Asentí con la cabeza y luego me puse a mirar el piso. Jugaba con mis pies y no decía palabra alguna. El finalmente volvió a hablarme y me dijo que no debía actuar como lo que no era, que debía disfrutar lo que era, un niño, porque sino iba a lamentarlo después.
No me gustó que me dijera eso, no tenía derecho a hacerlo; después de todo quien creía que era, no era ni mi amigo, sino un extraño. Le dije que no me molestara y que no sabía nada porque no me conocía.

-Eres aún muy joven, te gusta vestirte de negro, te acabas de mudar aquí cerca, tu antiguo colegio queda muy lejos, pero seguirás asistiendo porque insististe a tu mamá. Pero aun así te preguntas por qué, si no te cae ningún chico de tu colegio. Tienes un gatito al que tratas mejor que a tus hermanos.- me dijo sin voltear a verme.
-¡¿Qué?¡- grite y me quede mirándolo un buen rato.

Para saber que era joven no era necesario ser un genio, al igual que el hecho de que me gustara vestirme de negro; estaba vestido de negro en ese momento. Tal vez lo del colegio pudo haberlo deducido ya que un niño no quiere alejarse de sus amigos de colegio. Pero, cómo supo que no tenía amigos en el colegio, y más importante, como supo que tenía un gato.
Se levantó y, como si hubiera leído mi mente, se sacó los guantes y me mostró varias cicatrices en sus manos. “Se parecen a las tuyas”, me dijo señalando mis manos que también tenían cicatrices, pero menos que las de él. “A mi gato le gusta arañar mis manos” le dije. “Al mío también le gustaba” me dijo mientras me quito el cigarrillo de mis manos. No me molesto que me lo quitara, estaba más ocupado pensando en como sabía todo eso. Lo que me dijo de sus manos me hizo entender como supo que tenía un gato, pero… ¿cómo sabía que lo quería tanto?, tal vez se sentía identificado conmigo y le había pasado lo mismo.

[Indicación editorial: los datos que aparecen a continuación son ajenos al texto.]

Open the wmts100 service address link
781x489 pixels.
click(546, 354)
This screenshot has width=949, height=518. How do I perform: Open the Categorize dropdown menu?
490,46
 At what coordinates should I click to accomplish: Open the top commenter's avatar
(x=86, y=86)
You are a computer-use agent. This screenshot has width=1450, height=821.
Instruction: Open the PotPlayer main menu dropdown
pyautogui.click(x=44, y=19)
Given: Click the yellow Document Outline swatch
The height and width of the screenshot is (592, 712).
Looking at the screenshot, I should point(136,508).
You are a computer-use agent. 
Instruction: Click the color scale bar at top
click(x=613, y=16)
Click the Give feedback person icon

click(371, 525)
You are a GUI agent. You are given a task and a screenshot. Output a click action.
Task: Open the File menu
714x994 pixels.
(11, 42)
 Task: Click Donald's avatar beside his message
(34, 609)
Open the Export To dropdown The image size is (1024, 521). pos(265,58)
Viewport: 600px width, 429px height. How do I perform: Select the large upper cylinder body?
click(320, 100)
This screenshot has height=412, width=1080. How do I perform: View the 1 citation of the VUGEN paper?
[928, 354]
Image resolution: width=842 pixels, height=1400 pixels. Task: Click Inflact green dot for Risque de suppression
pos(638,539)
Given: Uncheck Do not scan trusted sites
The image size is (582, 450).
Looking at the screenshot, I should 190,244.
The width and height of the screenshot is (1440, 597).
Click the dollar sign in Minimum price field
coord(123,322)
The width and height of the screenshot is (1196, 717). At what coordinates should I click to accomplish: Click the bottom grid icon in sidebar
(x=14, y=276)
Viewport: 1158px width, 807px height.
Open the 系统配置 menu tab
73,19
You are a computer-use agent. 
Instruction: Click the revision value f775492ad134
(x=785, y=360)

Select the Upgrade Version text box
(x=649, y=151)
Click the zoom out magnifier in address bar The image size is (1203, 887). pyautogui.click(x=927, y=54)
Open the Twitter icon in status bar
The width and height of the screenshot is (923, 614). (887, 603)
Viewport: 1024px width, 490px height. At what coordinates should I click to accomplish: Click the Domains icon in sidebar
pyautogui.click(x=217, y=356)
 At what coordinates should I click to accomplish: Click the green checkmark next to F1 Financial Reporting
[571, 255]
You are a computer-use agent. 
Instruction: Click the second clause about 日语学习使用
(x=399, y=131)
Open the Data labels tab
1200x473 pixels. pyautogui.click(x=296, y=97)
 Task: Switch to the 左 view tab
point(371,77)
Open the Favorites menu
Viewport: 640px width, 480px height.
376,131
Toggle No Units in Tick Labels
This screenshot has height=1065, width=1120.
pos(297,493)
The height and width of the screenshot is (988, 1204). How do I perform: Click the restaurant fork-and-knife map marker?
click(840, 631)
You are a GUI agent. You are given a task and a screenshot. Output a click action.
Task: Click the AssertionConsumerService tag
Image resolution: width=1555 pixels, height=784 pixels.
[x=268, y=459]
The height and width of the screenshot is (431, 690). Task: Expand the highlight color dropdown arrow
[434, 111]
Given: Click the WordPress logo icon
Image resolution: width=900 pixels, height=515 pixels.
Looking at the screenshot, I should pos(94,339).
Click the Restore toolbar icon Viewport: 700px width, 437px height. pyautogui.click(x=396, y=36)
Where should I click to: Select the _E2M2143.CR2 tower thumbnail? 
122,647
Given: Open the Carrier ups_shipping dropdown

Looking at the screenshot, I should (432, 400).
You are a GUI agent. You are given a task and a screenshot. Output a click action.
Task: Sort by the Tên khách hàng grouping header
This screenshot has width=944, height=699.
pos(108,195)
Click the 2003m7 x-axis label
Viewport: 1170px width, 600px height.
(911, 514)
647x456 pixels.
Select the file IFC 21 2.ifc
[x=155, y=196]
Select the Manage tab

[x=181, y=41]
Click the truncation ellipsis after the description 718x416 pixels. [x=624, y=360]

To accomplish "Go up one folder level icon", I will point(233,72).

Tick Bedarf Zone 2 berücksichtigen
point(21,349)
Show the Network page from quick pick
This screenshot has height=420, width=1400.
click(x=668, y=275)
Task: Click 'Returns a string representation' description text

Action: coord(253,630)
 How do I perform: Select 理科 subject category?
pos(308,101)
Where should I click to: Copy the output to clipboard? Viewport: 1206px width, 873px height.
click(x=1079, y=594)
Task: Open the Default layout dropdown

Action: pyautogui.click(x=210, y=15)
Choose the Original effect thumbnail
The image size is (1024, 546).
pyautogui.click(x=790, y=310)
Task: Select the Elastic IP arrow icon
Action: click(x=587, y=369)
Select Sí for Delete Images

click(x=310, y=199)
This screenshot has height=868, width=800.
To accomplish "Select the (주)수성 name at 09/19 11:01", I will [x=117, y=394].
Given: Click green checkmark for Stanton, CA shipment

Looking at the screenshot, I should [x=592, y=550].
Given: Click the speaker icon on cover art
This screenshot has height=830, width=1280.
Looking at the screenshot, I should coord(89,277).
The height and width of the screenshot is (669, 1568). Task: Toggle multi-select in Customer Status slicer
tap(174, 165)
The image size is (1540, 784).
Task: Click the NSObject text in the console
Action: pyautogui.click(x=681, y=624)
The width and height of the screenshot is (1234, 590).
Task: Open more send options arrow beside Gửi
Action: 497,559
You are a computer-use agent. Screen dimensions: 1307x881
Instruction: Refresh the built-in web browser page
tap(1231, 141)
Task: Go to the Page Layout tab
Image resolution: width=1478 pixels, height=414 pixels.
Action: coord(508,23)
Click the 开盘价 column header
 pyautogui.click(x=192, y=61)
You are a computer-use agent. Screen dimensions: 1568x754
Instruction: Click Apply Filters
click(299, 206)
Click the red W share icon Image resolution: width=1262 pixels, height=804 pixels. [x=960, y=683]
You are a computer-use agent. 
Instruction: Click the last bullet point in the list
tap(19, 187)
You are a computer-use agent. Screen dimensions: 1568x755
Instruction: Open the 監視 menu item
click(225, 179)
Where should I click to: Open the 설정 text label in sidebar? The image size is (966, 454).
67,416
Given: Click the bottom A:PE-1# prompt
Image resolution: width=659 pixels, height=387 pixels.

Mientras seguía haciéndome esas preguntas el hombre se fue caminando y se despidió sin darse la vuelta mientras se terminaba el cigarrillo. No dije nada y me quede mirándolo, volteó su cara un momento y me dijo “Cuídate de los cuchillos niño, adiós”.
Nunca entendí lo que eso significaba hasta que a los 25 años perdí mi ojo izquierdo en una pelea con un ratero, el tipo quiso robarme y yo me defendí, quiso dispararme con arma, pero le golpeé la mano y la dejó caer, me confié tanto después de eso que no me di cuenta cuando saco un cuchillo y me atacó. No solo perdí mi plata sino mi ojo.
Una semana después del incidente volví al parque de magdalena, a esa banca rota en una esquina que daba al mar. Usaba guantes blancos para que nadie vea mis cicatrices de las manos y también lentes oscuros para cubrir mi ojo faltante.
Estaba lloviendo y mientras me acercaba vi a un niño vestido de negro sentado en la banca, con un cigarrillo en la mano y mirando al horizonte.